CNNs have been widely used to extract local temporal features and short-range patterns in load data. For example, Li et al.12 reformulated load sequences into image-like representations to exploit spatial correlations through convolutional kernels, while Jurado et al.13 introduced an encoder–decoder CNN framework enhanced with Monte Carlo Dropout to improve uncertainty estimation. Recurrent neural networks, particularly LSTM models, remain one of the most commonly adopted architectures for sequential load modeling. Narayan and Hipel14 demonstrated that deep LSTM-based forecasting models could outperform conventional statistical approaches in regional load prediction, and Bento et al.15 further improved forecasting accuracy by optimizing LSTM hyperparameters using metaheuristic strategies. More recently, attention-based and Transformer-inspired architectures have been explored to capture long-range temporal dependencies. Ran et al.16 integrated empirical mode decomposition with a Transformer structure to enhance temporal feature extraction, whereas Jiang et al.17 and Li et al.18 proposed extended attention frameworks to improve prediction performance under complex load patterns. In addition, hybrid DL models integrating multiple paradigms have also been investigated. Chen et al.19 developed a Transformer–LSTM framework for industrial STLF, and Guo et al.20 proposed a CNN–LSTM with multi-modal attention (CNN–LSTM–MMA) model to fuse heterogeneous inputs such as load demand and meteorological variables.
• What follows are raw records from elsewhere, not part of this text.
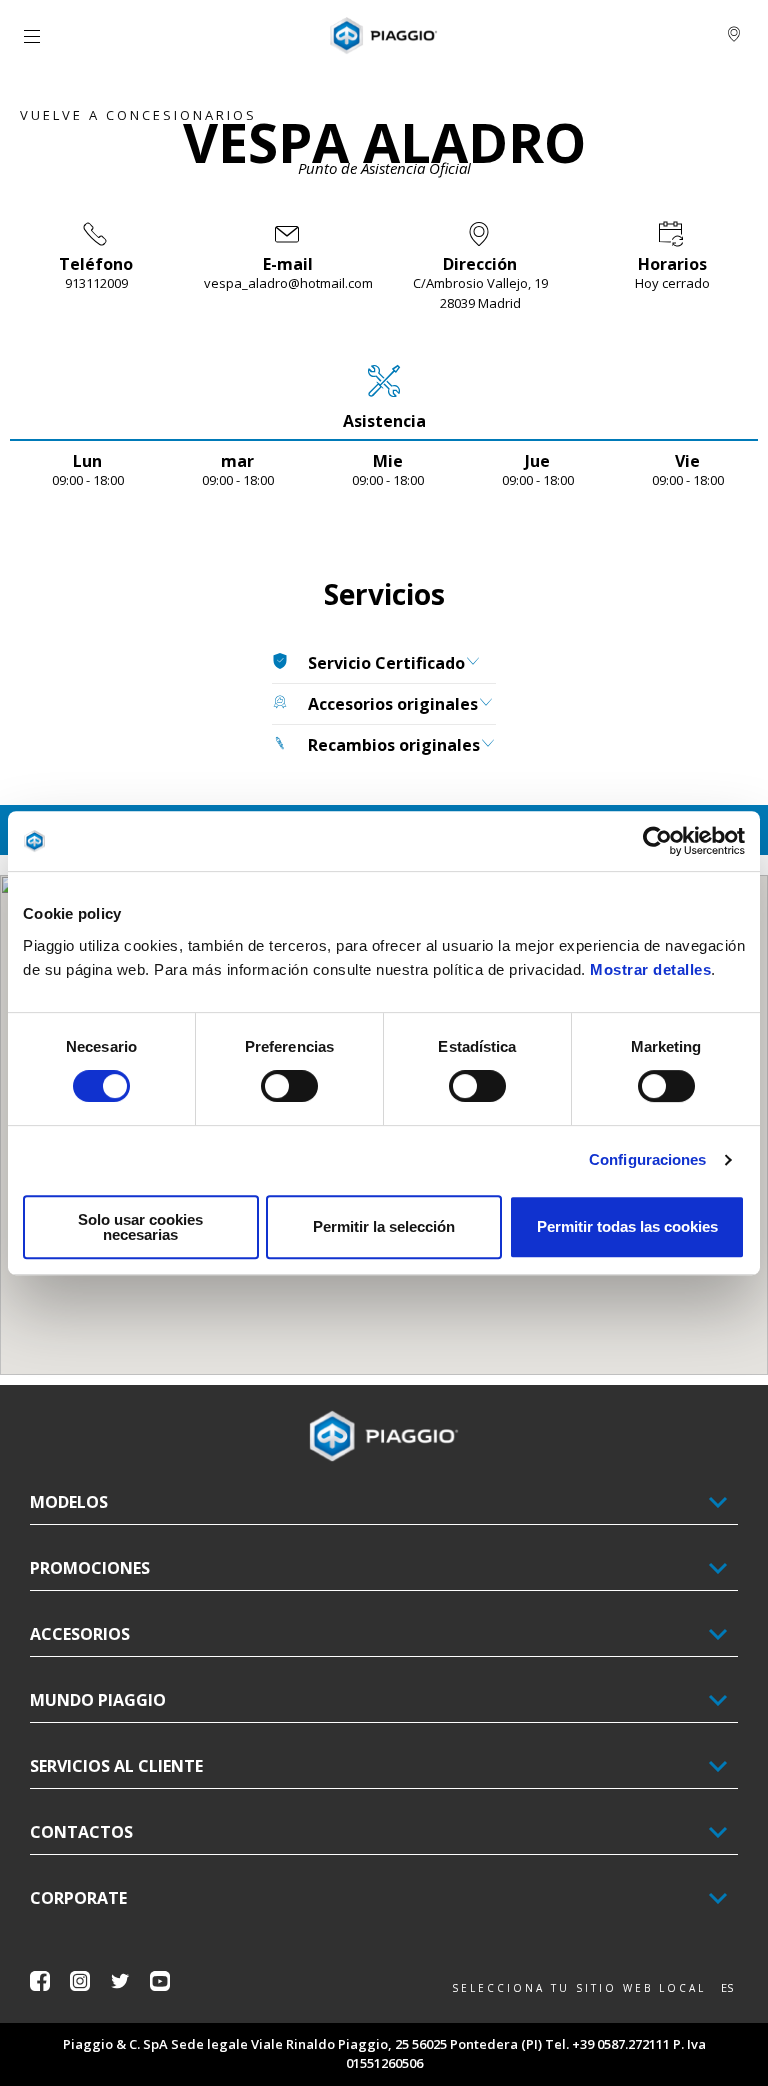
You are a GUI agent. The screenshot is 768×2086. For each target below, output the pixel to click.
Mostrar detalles (650, 969)
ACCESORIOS (80, 1634)
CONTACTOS (81, 1832)
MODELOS (69, 1502)
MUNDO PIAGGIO (98, 1700)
Despite these advances, increasing model depth and structural complexity often introduce challenges such as gradient degradation, unstable convergence, and performance saturation when modeling highly nonlinear load dynamics. These limitations highlight the need for learning frameworks that can support deep architectures while maintaining stable training behavior. DRNs, which incorporate identity-based skip connections to facilitate gradient propagation, provide an effective mechanism to alleviate these issues. By enabling deeper feature representation while preserving convergence stability, DRNs offer a promising foundation for modeling complex temporal variations in STLF tasks. Compared with conventional DL architectures, residual learning allows the network to focus on incremental feature refinement rather than complete transformation, thereby improving training efficiency and robustness under varying load conditions.
Although CNN-, recurrent-, attention-, and hybrid-based forecasting models have significantly advanced STLF research, most existing studies primarily focus on architectural innovation or feature engineering, while training strategies—particularly optimization methods—remain comparatively underexplored. Many studies tend to rely on default optimization settings during model training, with limited systematic investigation into how different gradient-based optimization strategies influence the behavior of DL models. This observation suggests that optimization strategies remain an important yet insufficiently studied aspect in DL-based STLF, providing motivation for subsequent research within residual learning frameworks.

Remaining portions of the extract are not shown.